Check your understanding.
A: Copy the passage on radiation therapy and chemotherapy again, beginning at the words "During treatment, sexual" and stopping after "called systemic chemotherapy.". Replace "radiation sensitizer" with "radiosensitizer" in that span.
B: Write the next part of the text on radiation therapy and chemotherapy, picking up after its final sentence.

Page excerpt.
When external radiation is prescribed, patients will be given an appointment for pretreatment simulation. Simulation involves taking X-rays of your pelvis and marking the skin on your hips and lower back with a colored marking pen to show the radiation therapist where to aim the radiation. The simulation is painless; however, you will have to lie face down on a special table for at least an hour. You will need to keep the colored lines marked on your skin, so you should not take tub baths during the course of radiation treatment, and sponge baths are better than showers.
On the days of your actual treatment with external radiation, you will lie on a treatment table, and the radiation therapist will position you so the radiation will reach the right part of your body. Once you are positioned, you cannot move until the treatment is finished. External radiation typically requires 25 outpatient visits lasting about 30 minutes each. Your position on the table will be the same for each treatment. Your doctor will tell you when you can wash off your colored markings, after the course of treatment is over.
During treatment, sexual intercourse is not recommended. Even after treatment is completed, the side effects of radiation therapy may make sexual intercourse uncomfortable or painful for a period of time. Other side effects of radiation therapy include:
In most cases, chemotherapy will be given with the radiation to help the radiation work better, as a radiation sensitizer.
Chemotherapy uses drugs to stop the growth of cancer cells either by killing the cells or by stopping them from dividing. Chemotherapy can be given by mouth or injected into a vein or muscle. In most cases, it is given to a patient through a vein during an outpatient visit. The drugs enter the bloodstream and can reach cancer cells throughout the body. This is called systemic chemotherapy.

Stored data.
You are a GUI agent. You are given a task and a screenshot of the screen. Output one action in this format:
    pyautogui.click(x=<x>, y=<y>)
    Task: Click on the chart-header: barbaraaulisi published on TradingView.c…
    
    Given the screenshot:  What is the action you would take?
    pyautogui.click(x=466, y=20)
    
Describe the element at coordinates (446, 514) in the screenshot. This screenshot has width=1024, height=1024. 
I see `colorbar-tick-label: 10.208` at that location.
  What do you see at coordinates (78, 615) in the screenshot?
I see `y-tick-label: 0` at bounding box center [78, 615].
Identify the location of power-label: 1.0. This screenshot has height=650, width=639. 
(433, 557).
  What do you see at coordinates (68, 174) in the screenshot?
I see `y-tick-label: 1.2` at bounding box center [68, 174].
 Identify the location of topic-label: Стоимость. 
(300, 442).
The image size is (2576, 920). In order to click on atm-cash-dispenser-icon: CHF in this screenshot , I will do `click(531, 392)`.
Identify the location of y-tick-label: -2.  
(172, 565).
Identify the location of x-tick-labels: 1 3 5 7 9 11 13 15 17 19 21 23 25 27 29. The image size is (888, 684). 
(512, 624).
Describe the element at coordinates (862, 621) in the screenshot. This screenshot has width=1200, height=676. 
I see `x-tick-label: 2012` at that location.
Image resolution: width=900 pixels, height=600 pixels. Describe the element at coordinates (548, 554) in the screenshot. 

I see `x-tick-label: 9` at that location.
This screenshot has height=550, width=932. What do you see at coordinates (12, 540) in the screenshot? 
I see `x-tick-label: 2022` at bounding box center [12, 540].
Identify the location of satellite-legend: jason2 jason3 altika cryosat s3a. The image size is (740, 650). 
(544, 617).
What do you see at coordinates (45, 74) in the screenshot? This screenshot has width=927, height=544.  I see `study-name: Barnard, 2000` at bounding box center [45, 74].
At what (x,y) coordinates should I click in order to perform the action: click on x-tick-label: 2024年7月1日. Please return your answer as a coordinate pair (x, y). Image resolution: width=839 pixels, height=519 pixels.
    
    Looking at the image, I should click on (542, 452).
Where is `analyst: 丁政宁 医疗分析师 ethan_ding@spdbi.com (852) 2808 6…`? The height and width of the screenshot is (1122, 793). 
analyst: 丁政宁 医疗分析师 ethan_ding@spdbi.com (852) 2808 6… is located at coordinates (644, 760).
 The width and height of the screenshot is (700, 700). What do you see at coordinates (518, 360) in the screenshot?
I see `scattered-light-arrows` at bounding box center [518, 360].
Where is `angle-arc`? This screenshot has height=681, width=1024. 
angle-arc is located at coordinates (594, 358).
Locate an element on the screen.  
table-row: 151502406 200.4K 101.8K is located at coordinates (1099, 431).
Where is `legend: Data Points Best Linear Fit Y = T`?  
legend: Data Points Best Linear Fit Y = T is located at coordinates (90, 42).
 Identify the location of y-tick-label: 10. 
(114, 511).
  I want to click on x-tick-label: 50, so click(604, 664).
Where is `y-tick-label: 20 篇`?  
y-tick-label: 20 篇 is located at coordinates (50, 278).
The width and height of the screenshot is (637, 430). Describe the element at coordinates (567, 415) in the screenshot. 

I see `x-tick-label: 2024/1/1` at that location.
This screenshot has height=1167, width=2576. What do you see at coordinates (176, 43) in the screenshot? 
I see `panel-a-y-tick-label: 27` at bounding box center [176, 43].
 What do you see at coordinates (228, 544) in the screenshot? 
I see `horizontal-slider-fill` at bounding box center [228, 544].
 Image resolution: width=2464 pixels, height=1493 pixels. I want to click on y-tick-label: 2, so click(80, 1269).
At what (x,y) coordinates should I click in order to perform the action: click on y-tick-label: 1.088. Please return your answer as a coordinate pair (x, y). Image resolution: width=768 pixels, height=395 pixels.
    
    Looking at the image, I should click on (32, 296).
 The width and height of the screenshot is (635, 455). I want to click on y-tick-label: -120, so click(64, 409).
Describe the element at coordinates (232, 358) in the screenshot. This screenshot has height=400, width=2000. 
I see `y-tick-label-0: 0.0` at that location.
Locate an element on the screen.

Replies.
A:
During treatment, sexual intercourse is not recommended. Even after treatment is completed, the side effects of radiation therapy may make sexual intercourse uncomfortable or painful for a period of time. Other side effects of radiation therapy include:
In most cases, chemotherapy will be given with the radiation to help the radiation work better, as a radiosensitizer.
Chemotherapy uses drugs to stop the growth of cancer cells either by killing the cells or by stopping them from dividing. Chemotherapy can be given by mouth or injected into a vein or muscle. In most cases, it is given to a patient through a vein during an outpatient visit. The drugs enter the bloodstream and can reach cancer cells throughout the body. This is called systemic chemotherapy.

B:
When chemotherapy is placed directly into an organ or a body cavity, such as the abdomen, the drugs mainly affect cancer cells in that area. This is called regional chemotherapy.
How chemotherapy is given depends on the stage of the cervical cancer. Almost all cervical cancer patients in good medical condition and receiving radiation for stage IIA or higher will be offered chemotherapy in addition to radiation therapy. The kind of chemotherapy you receive and the course (length) of your chemotherapy treatment will be determined by your doctor. In most cases, it includes a drug called cisplatin, which contains platinum and can cause kidney problems and hearing loss.
Chemotherapy affects normal cells as well as cancer cells. You may experience side effects from chemotherapy treatment such as nausea and vomiting, loss of appetite, diarrhea, fatigue, low blood count, bleeding or bruising after minor cuts or injuries, numbness and tingling in the hands or feet, headaches, hair loss, and darkening of the skin and fingernails.
If cervical cancer recurs, the treatment depends on where the cancer is located and how it was treated before. If radiation has not already been given, it may be the treatment of choice for the recurrence. If radiation has already been given and the cervical cancer has spread to the lower colon, rectum, and bladder, a surgeon may be able to remove these organs, but this surgery is not always possible. If the cancer has spread to multiple areas, chemotherapy is usually the treatment of choice.